After verification processing, claims were sent to the claims payment department to pay the medical practitioner directly. No payments ever went directly to employees. Martha Lee prepared false claims on real employees, forging the signature of various claims processors, adding her own review approval, naming bogus medical practitioners who would be paid by the payment department. The payments were mailed to various post office box addresses and to her husband’s business address.
Nobody ever verified claims information with the employee. The employees received no reports of medical benefits paid on their behalf. While the department had performance reports by claims processors, these reports did not show claim-by-claim details. No one verified the credentials of the medical practitioners. Over the last seven years, Martha Lee and her husband stole $3.5 million, and, until the last, no one noticed anything unusual about the total amount of claims paid.

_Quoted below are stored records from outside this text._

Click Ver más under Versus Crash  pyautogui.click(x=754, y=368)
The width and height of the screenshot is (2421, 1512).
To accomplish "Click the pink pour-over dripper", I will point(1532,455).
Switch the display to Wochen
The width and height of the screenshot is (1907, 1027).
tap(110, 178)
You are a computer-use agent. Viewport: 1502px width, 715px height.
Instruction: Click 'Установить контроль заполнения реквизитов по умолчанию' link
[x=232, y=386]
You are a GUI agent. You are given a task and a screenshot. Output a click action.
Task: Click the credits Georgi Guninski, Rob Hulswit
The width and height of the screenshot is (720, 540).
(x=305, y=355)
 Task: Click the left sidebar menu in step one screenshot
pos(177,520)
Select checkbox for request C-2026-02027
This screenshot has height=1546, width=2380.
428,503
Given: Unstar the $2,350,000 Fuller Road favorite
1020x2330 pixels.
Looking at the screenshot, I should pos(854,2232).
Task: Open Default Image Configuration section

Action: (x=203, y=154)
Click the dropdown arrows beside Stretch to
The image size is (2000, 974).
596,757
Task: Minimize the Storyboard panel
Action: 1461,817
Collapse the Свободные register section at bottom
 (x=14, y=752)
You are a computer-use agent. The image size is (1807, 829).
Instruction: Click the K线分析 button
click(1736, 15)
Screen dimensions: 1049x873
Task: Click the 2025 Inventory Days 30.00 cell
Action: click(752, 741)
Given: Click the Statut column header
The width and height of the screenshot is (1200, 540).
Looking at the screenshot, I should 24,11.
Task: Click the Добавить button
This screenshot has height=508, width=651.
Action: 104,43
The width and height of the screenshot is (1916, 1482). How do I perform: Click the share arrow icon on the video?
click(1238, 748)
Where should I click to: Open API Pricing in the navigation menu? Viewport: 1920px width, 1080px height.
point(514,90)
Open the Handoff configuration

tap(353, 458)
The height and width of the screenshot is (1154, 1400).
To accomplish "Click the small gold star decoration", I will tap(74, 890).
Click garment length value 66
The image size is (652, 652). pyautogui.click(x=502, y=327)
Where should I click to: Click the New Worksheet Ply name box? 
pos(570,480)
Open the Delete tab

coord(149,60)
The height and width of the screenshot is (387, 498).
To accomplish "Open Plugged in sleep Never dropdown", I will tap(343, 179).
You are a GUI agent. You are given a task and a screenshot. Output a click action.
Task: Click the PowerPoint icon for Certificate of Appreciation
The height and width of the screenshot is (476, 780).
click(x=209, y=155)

Audit Trail The falsified claim forms were in Beta’s files, containing all the fictitious data on employee names, processor signatures, medical practitioners’ bills, and phony medical practitioners addresses. The cancelled cheques, “endorsed” by the doctors, were returned by the bank and kept in Beta’s files. Martha Lee and her husband were somewhat clever: They deposited the cheques in various banks in accounts opened in the names and identification of the “medical practitioners.”
Martha Lee did not make any mistakes in covering the paper trail. She drew the attention of an auditor who saw her take her 24 claims-processing employees out to an annual staff appreciation luncheon in a fleet of stretch limousines.
Audit Approach Analysis The auditor’s objective is to obtain evidence determining whether employee medical benefits “existed” in the sense of being valid claims paid to valid medical practitioners.
Controls relevant to the process are good as far as they go. The claims processors used internal data in their work—employee files for identification, treatment descriptions submitted by medical practitioners with comparisons to plan provisions and mathematical calculations. This work amounted to all the approval necessary for the claims payment department to prepare a cheque. There were no controls that connected the claims data with outside sources, such as employee acknowledgment or investigation of medical practitioners.
Describe in detail the audit procedures you would perform in this case. Consider tests of control and substantive tests, such as dual-purpose tests of transactions and/or tests of details of balance. Which tests do you consider likely to detect Martha Lee’s theft? Why?